▸ What is being asked:
Are you able to retype all the records below exactly?
___ Data shown
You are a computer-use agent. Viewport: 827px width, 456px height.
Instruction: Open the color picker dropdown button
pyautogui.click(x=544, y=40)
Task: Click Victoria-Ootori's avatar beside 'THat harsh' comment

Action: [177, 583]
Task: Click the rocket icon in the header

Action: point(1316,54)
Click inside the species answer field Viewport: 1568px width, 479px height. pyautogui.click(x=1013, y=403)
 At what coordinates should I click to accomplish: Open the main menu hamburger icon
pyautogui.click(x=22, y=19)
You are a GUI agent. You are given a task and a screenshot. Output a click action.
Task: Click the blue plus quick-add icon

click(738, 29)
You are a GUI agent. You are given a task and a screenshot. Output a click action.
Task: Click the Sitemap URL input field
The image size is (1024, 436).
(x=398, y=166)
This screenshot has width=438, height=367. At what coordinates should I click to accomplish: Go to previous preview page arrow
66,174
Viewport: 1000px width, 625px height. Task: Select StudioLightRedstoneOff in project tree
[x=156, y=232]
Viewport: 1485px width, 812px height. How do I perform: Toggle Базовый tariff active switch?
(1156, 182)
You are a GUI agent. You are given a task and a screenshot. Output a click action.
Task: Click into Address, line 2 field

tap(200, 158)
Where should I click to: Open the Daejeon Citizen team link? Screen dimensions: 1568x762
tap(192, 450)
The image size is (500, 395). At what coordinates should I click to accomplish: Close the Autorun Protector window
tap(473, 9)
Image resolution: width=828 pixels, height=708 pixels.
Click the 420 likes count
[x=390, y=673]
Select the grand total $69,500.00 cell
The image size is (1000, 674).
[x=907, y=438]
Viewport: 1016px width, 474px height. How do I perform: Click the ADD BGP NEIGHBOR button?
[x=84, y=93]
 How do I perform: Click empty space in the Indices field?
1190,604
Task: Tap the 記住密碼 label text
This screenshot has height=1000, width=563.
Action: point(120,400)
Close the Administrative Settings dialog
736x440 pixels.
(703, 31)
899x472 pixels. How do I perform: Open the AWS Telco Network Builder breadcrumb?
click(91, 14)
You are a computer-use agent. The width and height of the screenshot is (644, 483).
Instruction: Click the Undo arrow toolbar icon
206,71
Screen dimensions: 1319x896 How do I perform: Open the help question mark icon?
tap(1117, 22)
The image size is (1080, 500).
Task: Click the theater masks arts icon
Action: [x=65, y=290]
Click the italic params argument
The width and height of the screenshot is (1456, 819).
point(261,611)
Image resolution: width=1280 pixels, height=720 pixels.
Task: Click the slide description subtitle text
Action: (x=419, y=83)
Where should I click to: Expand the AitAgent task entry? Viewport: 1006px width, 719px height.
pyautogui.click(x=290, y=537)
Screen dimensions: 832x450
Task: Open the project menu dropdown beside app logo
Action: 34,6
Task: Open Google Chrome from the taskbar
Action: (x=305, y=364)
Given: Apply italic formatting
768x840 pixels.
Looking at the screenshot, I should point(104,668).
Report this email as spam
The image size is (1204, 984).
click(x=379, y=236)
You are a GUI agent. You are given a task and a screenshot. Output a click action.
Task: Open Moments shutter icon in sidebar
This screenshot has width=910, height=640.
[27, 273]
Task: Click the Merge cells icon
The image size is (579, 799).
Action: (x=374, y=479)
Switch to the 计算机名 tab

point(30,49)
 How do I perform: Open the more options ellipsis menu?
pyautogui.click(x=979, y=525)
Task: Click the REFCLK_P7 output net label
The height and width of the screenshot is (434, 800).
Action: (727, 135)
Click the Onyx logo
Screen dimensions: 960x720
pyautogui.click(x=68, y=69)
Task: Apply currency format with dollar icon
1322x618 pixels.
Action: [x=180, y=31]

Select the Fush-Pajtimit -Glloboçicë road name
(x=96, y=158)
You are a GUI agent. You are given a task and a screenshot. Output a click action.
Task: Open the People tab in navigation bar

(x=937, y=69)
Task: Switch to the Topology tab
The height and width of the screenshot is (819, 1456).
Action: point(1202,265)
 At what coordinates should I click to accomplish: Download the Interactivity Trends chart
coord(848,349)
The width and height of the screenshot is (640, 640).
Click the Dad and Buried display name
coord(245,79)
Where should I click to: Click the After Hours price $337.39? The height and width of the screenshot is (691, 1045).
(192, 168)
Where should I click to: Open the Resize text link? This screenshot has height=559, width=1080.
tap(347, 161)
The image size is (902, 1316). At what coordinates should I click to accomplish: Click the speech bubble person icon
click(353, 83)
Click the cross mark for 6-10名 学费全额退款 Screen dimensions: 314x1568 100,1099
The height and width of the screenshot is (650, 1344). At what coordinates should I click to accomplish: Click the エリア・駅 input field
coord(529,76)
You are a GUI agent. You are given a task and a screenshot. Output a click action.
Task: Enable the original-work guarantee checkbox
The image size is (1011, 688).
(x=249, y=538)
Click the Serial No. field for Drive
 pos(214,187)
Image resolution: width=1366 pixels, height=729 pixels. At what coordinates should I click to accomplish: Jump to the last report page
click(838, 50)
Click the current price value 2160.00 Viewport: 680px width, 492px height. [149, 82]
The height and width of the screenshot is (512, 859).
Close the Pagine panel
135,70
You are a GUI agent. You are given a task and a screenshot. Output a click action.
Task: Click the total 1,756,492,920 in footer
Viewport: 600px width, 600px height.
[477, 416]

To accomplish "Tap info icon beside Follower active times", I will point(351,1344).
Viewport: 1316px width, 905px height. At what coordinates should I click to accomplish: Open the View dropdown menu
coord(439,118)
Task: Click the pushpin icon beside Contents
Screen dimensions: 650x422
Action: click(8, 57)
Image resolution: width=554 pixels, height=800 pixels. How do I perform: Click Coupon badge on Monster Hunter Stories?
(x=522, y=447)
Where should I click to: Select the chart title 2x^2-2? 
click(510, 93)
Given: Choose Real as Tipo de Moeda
______
▸ Exercise output:
You are a computer-use agent. Viewport: 827px width, 456px height.
Instruction: Open the color picker dropdown button
pyautogui.click(x=544, y=40)
Task: Click Victoria-Ootori's avatar beside 'THat harsh' comment

Action: [177, 583]
Task: Click the rocket icon in the header

Action: point(1316,54)
Click inside the species answer field Viewport: 1568px width, 479px height. pyautogui.click(x=1013, y=403)
 At what coordinates should I click to accomplish: Open the main menu hamburger icon
pyautogui.click(x=22, y=19)
You are a GUI agent. You are given a task and a screenshot. Output a click action.
Task: Click the blue plus quick-add icon

click(738, 29)
You are a GUI agent. You are given a task and a screenshot. Output a click action.
Task: Click the Sitemap URL input field
The image size is (1024, 436).
(x=398, y=166)
This screenshot has width=438, height=367. At what coordinates should I click to accomplish: Go to previous preview page arrow
66,174
Viewport: 1000px width, 625px height. Task: Select StudioLightRedstoneOff in project tree
[x=156, y=232]
Viewport: 1485px width, 812px height. How do I perform: Toggle Базовый tariff active switch?
(1156, 182)
You are a GUI agent. You are given a task and a screenshot. Output a click action.
Task: Click into Address, line 2 field

tap(200, 158)
Where should I click to: Open the Daejeon Citizen team link? Screen dimensions: 1568x762
tap(192, 450)
The image size is (500, 395). At what coordinates should I click to accomplish: Close the Autorun Protector window
tap(473, 9)
Image resolution: width=828 pixels, height=708 pixels.
Click the 420 likes count
[x=390, y=673]
Select the grand total $69,500.00 cell
The image size is (1000, 674).
[x=907, y=438]
Viewport: 1016px width, 474px height. How do I perform: Click the ADD BGP NEIGHBOR button?
[x=84, y=93]
 How do I perform: Click empty space in the Indices field?
1190,604
Task: Tap the 記住密碼 label text
This screenshot has height=1000, width=563.
Action: point(120,400)
Close the Administrative Settings dialog
736x440 pixels.
(703, 31)
899x472 pixels. How do I perform: Open the AWS Telco Network Builder breadcrumb?
click(91, 14)
You are a computer-use agent. The width and height of the screenshot is (644, 483).
Instruction: Click the Undo arrow toolbar icon
206,71
Screen dimensions: 1319x896 How do I perform: Open the help question mark icon?
tap(1117, 22)
The image size is (1080, 500).
Task: Click the theater masks arts icon
Action: [x=65, y=290]
Click the italic params argument
The width and height of the screenshot is (1456, 819).
point(261,611)
Image resolution: width=1280 pixels, height=720 pixels.
Task: Click the slide description subtitle text
Action: (x=419, y=83)
Where should I click to: Expand the AitAgent task entry? Viewport: 1006px width, 719px height.
pyautogui.click(x=290, y=537)
Screen dimensions: 832x450
Task: Open the project menu dropdown beside app logo
Action: 34,6
Task: Open Google Chrome from the taskbar
Action: (x=305, y=364)
Given: Apply italic formatting
768x840 pixels.
Looking at the screenshot, I should point(104,668).
Report this email as spam
The image size is (1204, 984).
click(x=379, y=236)
You are a GUI agent. You are given a task and a screenshot. Output a click action.
Task: Open Moments shutter icon in sidebar
This screenshot has width=910, height=640.
[27, 273]
Task: Click the Merge cells icon
The image size is (579, 799).
Action: (x=374, y=479)
Switch to the 计算机名 tab

point(30,49)
 How do I perform: Open the more options ellipsis menu?
pyautogui.click(x=979, y=525)
Task: Click the REFCLK_P7 output net label
The height and width of the screenshot is (434, 800).
Action: (727, 135)
Click the Onyx logo
Screen dimensions: 960x720
pyautogui.click(x=68, y=69)
Task: Apply currency format with dollar icon
1322x618 pixels.
Action: [x=180, y=31]

Select the Fush-Pajtimit -Glloboçicë road name
(x=96, y=158)
You are a GUI agent. You are given a task and a screenshot. Output a click action.
Task: Open the People tab in navigation bar

(x=937, y=69)
Task: Switch to the Topology tab
The height and width of the screenshot is (819, 1456).
Action: point(1202,265)
 At what coordinates should I click to accomplish: Download the Interactivity Trends chart
coord(848,349)
The width and height of the screenshot is (640, 640).
Click the Dad and Buried display name
coord(245,79)
Where should I click to: Click the After Hours price $337.39? The height and width of the screenshot is (691, 1045).
(192, 168)
Where should I click to: Open the Resize text link? This screenshot has height=559, width=1080.
tap(347, 161)
The image size is (902, 1316). At what coordinates should I click to accomplish: Click the speech bubble person icon
click(353, 83)
Click the cross mark for 6-10名 学费全额退款 Screen dimensions: 314x1568 100,1099
The height and width of the screenshot is (650, 1344). At what coordinates should I click to accomplish: Click the エリア・駅 input field
coord(529,76)
You are a GUI agent. You are given a task and a screenshot. Output a click action.
Task: Enable the original-work guarantee checkbox
The image size is (1011, 688).
(x=249, y=538)
Click the Serial No. field for Drive
 pos(214,187)
Image resolution: width=1366 pixels, height=729 pixels. At what coordinates should I click to accomplish: Jump to the last report page
click(838, 50)
Click the current price value 2160.00 Viewport: 680px width, 492px height. [149, 82]
The height and width of the screenshot is (512, 859).
Close the Pagine panel
135,70
You are a GUI agent. You are given a task and a screenshot. Output a click action.
Task: Click the total 1,756,492,920 in footer
Viewport: 600px width, 600px height.
[477, 416]

To accomplish "Tap info icon beside Follower active times", I will point(351,1344).
Viewport: 1316px width, 905px height. At what coordinates should I click to accomplish: Open the View dropdown menu
coord(439,118)
Task: Click the pushpin icon beside Contents
Screen dimensions: 650x422
Action: click(8, 57)
Image resolution: width=554 pixels, height=800 pixels. How do I perform: Click Coupon badge on Monster Hunter Stories?
(x=522, y=447)
Where should I click to: Select the chart title 2x^2-2? 
click(510, 93)
Given: Choose Real as Tipo de Moeda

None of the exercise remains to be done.